Desde su rincón, el antropólogo quiere contribuir a la comprensión de un debate, más bien una controversia entre los partidarios de las tradiciones taurinas y festivas, y los detractores de las corridas de toros, que ocurre en un sector latinizado del mundo occidental.
Unos y otros desenrrollan pancartas de defensa y ataque, pero poco a nada dejan traslucir que conociesen el trasfondo civilizacional y socio-cultural de sus orígenes. No se puede negar que los detractores aparezcan como idealistas de la posmodernidad, frente a supuestos miembros de un statu-quo, que añoran las tradiciones. Quizá valga la pena revisar la estructura social en que éstas se originan.
Sectores anteriormente ultra-católicos de Europa, con España a la cabeza, Portugal, y México, Perú, Bolivia, Ecuador, Venezuela, y algún otro, en América, son constructos sociales históricos formados en la Contrarreforma, un movimiento que tuvo lugar dentro de la Iglesia católica apostólica romana en los siglos XVI y XVII, con el intento de reformar la iglesia y detener el protestantismo de Lutero. El movimiento fue tan potente que llegó a transformar la sociedad, más en América que en Europa.
La espiritualidad de la causa condujo a las tareas de evangelización de los nuevos territorios.
La formación social de América moduló a España. La corte se hizo rica y construyó Casas Reales. Aparecerá acá el pueblo de indios, la plaza con la iglesia, casa para gobernador, padre, cacique, hospital, además cárcel y corral. Pero la plaza debía servir ocasionalmente para corridas de toros. Aunque en Ecuador colonial la tónica fue el ganado ovejuno para los obrajes, no tardó en aflorar la crianza del toro bravo, utilizado con frecuencia en fiestas de pueblos grandes.

## Listado mostrado
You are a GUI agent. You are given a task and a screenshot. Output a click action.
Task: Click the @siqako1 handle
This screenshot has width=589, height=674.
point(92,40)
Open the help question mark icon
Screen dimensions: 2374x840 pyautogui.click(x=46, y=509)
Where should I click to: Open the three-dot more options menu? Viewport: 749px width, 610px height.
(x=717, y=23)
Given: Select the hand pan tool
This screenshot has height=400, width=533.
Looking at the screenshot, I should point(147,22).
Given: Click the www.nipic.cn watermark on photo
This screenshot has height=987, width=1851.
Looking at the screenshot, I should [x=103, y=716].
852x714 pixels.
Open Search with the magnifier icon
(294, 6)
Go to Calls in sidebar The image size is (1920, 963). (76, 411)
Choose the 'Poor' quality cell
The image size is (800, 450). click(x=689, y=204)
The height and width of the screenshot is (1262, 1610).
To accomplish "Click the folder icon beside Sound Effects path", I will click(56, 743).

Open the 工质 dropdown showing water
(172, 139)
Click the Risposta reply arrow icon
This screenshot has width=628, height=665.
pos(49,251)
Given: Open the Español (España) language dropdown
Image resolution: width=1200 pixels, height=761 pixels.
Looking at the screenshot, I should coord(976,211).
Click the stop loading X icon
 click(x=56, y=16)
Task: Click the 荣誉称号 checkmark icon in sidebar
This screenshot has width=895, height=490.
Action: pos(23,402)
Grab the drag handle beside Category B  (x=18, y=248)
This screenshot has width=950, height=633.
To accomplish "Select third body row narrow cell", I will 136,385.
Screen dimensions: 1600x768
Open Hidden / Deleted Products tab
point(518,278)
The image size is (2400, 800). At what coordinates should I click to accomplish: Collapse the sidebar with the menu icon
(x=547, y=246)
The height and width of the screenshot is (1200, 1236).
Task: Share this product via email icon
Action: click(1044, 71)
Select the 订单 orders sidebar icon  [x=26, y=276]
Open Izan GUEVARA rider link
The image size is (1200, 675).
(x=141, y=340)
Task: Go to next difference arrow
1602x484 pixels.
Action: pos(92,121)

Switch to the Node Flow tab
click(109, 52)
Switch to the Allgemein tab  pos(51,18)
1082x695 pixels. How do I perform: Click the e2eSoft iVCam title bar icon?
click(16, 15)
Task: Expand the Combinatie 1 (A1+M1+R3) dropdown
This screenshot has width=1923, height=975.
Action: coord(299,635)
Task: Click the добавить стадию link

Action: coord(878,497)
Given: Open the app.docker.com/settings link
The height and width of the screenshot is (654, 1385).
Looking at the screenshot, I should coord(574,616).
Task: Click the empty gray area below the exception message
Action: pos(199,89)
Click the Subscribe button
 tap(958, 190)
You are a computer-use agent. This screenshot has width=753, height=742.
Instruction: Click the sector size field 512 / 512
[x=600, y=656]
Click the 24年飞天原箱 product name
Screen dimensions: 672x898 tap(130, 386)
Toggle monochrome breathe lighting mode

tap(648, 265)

## Consigna 1
¿Concuerdan con el fragmento sobre las corridas de toros estas afirmaciones? (a) La Contrarreforma tuvo lugar en los siglos XVI y XVII. (b) El movimiento transformó la sociedad más en Europa que en América. (c) En el Ecuador colonial predominó el ganado ovejuno para los obrajes. Responda sí o no a cada una y cite literalmente las palabras del fragmento que lo deciden.
## Consigna 2
Reproduzca del fragmento el pasaje que va desde "Unos y otros" hasta "que en Europa.", ambos incluidos.
El listado no interviene en nada de esto.

## Respuesta 1
(a) Sí: «en los siglos XVI y XVII».
(b) No: «más en América que en Europa».
(c) Sí: «en Ecuador colonial la tónica fue el ganado ovejuno para los obrajes».

## Respuesta 2
Unos y otros desenrrollan pancartas de defensa y ataque, pero poco a nada dejan traslucir que conociesen el trasfondo civilizacional y socio-cultural de sus orígenes. No se puede negar que los detractores aparezcan como idealistas de la posmodernidad, frente a supuestos miembros de un statu-quo, que añoran las tradiciones. Quizá valga la pena revisar la estructura social en que éstas se originan.
Sectores anteriormente ultra-católicos de Europa, con España a la cabeza, Portugal, y México, Perú, Bolivia, Ecuador, Venezuela, y algún otro, en América, son constructos sociales históricos formados en la Contrarreforma, un movimiento que tuvo lugar dentro de la Iglesia católica apostólica romana en los siglos XVI y XVII, con el intento de reformar la iglesia y detener el protestantismo de Lutero. El movimiento fue tan potente que llegó a transformar la sociedad, más en América que en Europa.